Thursday 7 April 2016

Management of geriatric animals in zoos

This week has seen several articles in the press on the topic of geriatric animal management in zoos, an issue which our own Heather Bacon has presented on at a number of international conferences.


Improved zoo animal husbandry and healthcare is playing a key role in increasing the longevity of some species housed in zoos. Attention towards zoo animals is often focussed on charismatic species, but as veterinarians we have a duty to provide excellent standards of health care and welfare to a large variety of taxa including invertebrate, amphibian and reptile species, and this poses unique professional and ethical challenges. In general there is a contrast between human medicine where there is considerable effort to prolong life even at a temporary welfare cost, and veterinary work where the priority of any intervention is about its immediate welfare impact, both on the individual animal’s welfare state, and the potential welfare impacts on other members of the group in social species. Many age-related changes in zoo animals have parallels in our domestic pets and even in the human population. These chronic and progressive disease syndromes will often be managed by medical treatments, specific husbandry changes and close monitoring, to ensure that the individual animal’s quality of life remains good.

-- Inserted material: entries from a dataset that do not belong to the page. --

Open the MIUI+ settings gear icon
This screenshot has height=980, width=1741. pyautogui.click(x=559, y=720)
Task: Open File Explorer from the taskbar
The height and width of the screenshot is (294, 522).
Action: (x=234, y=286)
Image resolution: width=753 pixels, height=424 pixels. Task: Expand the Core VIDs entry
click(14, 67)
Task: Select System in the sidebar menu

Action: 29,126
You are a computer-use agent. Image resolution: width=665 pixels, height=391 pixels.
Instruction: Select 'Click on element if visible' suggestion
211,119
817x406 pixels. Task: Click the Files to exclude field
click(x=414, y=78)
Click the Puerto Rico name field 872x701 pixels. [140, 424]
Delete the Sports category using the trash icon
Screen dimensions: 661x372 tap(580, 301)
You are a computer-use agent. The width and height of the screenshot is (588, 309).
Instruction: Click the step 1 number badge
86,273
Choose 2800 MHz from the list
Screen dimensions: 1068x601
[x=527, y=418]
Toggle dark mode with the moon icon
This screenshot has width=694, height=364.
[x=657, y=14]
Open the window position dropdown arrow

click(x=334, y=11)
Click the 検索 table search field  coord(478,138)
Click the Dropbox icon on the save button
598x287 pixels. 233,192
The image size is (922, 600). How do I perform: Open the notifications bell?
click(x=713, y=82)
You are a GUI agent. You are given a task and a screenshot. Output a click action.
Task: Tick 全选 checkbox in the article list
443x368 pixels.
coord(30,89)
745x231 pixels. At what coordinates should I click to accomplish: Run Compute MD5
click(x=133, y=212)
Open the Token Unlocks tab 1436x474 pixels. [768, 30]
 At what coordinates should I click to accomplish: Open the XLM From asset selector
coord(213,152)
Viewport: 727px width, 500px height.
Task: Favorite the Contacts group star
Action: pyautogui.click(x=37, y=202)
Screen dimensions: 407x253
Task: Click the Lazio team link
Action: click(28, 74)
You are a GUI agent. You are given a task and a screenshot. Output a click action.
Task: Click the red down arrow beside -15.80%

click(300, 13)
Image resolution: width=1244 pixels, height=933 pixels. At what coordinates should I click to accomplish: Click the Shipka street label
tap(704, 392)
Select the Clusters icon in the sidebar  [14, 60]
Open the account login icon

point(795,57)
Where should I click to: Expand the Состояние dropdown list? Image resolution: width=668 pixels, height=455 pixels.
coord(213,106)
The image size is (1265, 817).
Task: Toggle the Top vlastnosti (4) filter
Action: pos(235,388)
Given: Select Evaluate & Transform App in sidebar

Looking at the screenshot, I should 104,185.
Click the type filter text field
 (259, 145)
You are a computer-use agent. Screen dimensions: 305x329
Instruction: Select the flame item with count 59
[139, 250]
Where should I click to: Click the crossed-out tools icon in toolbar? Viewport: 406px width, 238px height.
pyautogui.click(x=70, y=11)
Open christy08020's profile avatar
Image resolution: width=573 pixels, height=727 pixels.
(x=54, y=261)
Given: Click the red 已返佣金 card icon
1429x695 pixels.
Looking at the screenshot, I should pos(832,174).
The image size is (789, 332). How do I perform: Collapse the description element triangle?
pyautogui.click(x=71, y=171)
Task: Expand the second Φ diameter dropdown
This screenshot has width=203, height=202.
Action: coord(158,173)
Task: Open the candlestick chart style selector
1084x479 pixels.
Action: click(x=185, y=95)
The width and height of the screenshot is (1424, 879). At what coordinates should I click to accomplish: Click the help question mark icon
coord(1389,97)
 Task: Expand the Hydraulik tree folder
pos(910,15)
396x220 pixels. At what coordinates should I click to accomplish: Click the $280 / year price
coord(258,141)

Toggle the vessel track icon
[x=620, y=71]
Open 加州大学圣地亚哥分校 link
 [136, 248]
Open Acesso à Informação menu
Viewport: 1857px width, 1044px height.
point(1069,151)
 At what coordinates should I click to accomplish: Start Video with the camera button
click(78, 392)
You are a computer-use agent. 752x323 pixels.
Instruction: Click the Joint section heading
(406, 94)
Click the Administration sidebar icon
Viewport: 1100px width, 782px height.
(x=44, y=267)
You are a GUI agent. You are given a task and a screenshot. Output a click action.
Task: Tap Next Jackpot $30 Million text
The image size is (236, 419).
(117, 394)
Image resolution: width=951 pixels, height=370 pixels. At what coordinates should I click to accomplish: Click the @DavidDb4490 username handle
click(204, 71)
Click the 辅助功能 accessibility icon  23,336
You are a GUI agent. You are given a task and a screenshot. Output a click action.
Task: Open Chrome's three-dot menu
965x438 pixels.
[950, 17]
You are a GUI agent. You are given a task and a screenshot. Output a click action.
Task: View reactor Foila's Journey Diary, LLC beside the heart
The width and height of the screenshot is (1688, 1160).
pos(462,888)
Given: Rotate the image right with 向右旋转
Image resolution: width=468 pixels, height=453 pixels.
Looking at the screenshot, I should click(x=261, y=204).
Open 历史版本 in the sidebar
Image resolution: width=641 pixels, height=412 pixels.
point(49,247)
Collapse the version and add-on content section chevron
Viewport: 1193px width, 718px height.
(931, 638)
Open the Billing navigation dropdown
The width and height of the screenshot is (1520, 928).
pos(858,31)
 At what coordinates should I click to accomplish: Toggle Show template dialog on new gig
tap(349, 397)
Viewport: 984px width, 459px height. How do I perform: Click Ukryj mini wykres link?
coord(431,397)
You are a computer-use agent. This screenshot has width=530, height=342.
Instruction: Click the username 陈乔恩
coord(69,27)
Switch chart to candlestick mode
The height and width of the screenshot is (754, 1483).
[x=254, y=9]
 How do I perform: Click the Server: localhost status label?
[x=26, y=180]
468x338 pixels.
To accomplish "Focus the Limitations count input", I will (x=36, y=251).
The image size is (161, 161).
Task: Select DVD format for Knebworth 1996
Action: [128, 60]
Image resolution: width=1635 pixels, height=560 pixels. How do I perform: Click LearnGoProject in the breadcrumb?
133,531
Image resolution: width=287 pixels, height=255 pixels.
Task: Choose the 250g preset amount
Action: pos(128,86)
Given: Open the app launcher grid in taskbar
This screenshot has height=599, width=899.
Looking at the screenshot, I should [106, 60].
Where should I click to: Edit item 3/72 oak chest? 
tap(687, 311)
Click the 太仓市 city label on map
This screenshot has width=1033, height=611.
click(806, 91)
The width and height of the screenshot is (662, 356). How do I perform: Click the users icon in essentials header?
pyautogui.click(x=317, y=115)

Ensuring good animal welfare is an essential foundation of the modern zoo, and a primary responsibility of all veterinary surgeons in the UK. The Five welfare provisions for zoo animals are set down in the Secretary of State’s standards of modern zoo practice. Zoos need healthy, stable and reproductively fit populations with adequate genetic diversity and experiencing good animal welfare, to make a meaningful and sustainable contribution to conservation of species in their care, and also to ensure a positive visitor experience. Additionally veterinary surgeons have a professional and ethical obligation to “make animal welfare their overriding consideration at all times”. It is important that the zoo community and veterinary profession continue to work towards meeting the unique challenges created by geriatric zoo animal management.